Dream It Do It

Olean High School eighth grader Ryan Murphy (center) and his team construct their sled Wednesday during the Eaton Young Manufacturers Academy in the Jamestown Community College Manufacturing Technology Institute. The weeklong program, made possible by a $10,000 grant from Eaton-Cooper Power Systems last fall, shows students opportunities in engineering and advanced manufacturing. 

OLEAN — Olean Intermediate Middle School seventh-grader Byron Ring does more listening at school than building. He said he has maybe one class that includes hands-on activities.

This week at the Eaton Young Manufacturers Academy has been a different story.

“Here everything is hands-on activities,” said Ring, while his fellow students furiously built cardboard sleds in the next room.

Dream It. Do. It Western New York (DIDI-WNY) is holding the first Easton Young Manufacturers Academy at Jamestown Community College’s Manufacturing Technology Institute this week. Students ages 9 to 14, who are off from school this week for February break, are learning from local engineers and seeing up close how technology like 3-D printing, computer-aided design and computer numerical control machines work. They’re also manufacturing their own sleds for a sledding competition Friday.

The program, based on a national toolkit by the Connecticut Center for Advanced Technology that shows students opportunities in engineering and advanced manufacturing, was made possible by a $10,000 grant from Eaton-Cooper Power Systems last fall.

Evelyn Sabina, DIDI-WNY project coordinator, said the academy gives students a “full feeling” of manufacturing, from design and engineering to opportunities for future careers.  
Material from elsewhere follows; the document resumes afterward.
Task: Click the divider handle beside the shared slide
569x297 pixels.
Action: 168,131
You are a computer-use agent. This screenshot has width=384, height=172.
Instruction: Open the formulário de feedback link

“Around this age is a perfect time because it gives them a little taste of it,” she said. “We’re not pushing people into going into engineering or manufacturing, but what we’re wanting to do is make sure they see the opportunity. And sometimes if they’re learning this at this younger age … this idea is in the back of their mind and something comes in later on and they say, ‘Oh my goodness, I really enjoyed doing this; this is something I could have a career (in).’”

It’s also an opportunity for students to see the manufacturing education opportunities available locally. Kathleen Martel, project manager of JCC’s Continuing Education department and co-organizer of the academy with Sabina, said she hopes students in the program are future JCC students.

“It’s nice to get them on campus. A lot of them drive by and never actually come in and get to see inside the buildings,” she said. “It’s a good opportunity for JCC to show off what they’ve got, especially with machines and manufacturing.”

This first academy is a prototype for how Sabina and Martel want to run the program in the future. The academy is held in the morning hours, while in the afternoon students participate in DIDI-WNY and JCC’s sledding camp, which is in its third year. When the academy is held again this summer, the academy will run all day long on its own.

“We thought this would give us an idea of what the kids would be interested in, kind of how it would go,” Martel said. “We already had kids for sledding — let’s see what we could do with the Young Manufacturers Academy idea. We’re learning and we'll be preparing for the summer, probably wanting to change some things and expand some things.”

The sledding portion of the week was thrown into limbo with no snow and the forecast predicting showers Friday. Organizers used the predicament to test students’ problem-solving skills.

“We just presented this problem, and we told them that’s what engineers do: Engineers are presented with a problem, and they have to solve it,” Sabina said.

The students didn’t disappoint, as they suggested sledding down salted ramps and holding the event indoors. Ring said he and other students were taught the engineering process includes five steps: Figure out the problem, design it, create it, test it and start all over if it fails.

The week has been helpful to students who want to be engineers, said Olean High School eighth-grader Ryan Murphy. Murphy, nephew of the late Dresser Industries chairman and CEO John “Jack” Murphy, said he used to make machines out of LEGOs and has always been interested in machinery.

“A lot I designed has to do with machinery, and I’m here so I can improve my building skills and my machinery skills,” he said.

Murphy and Ring, who’ve used 3-D printing and computer-aided design tools before, plan to help younger students when they design their own keychains with the technology later this week.

While Sabina is proud of students like Murphy and Ring, she admitted she was displeased with the boy-to-girl ratio of the academy. Of the roughly 30 students, only six are girls.

“We’re going to work on that definitely and get more girls involved,” she said. “I think initially they think, ‘That’s not really for me,’ but then when they’re here they seem to be enjoying it.”

Sabina said the academy is yet another example of collaboration in the Olean area, as engineers from Napoleon Engineering Services, SolEpoxy, Dresser-Rand and Cutco have volunteered, and companies like OSM Corp. and Pierce Steel Fabricators have provided a computer numerical control operator and aluminum, respectively.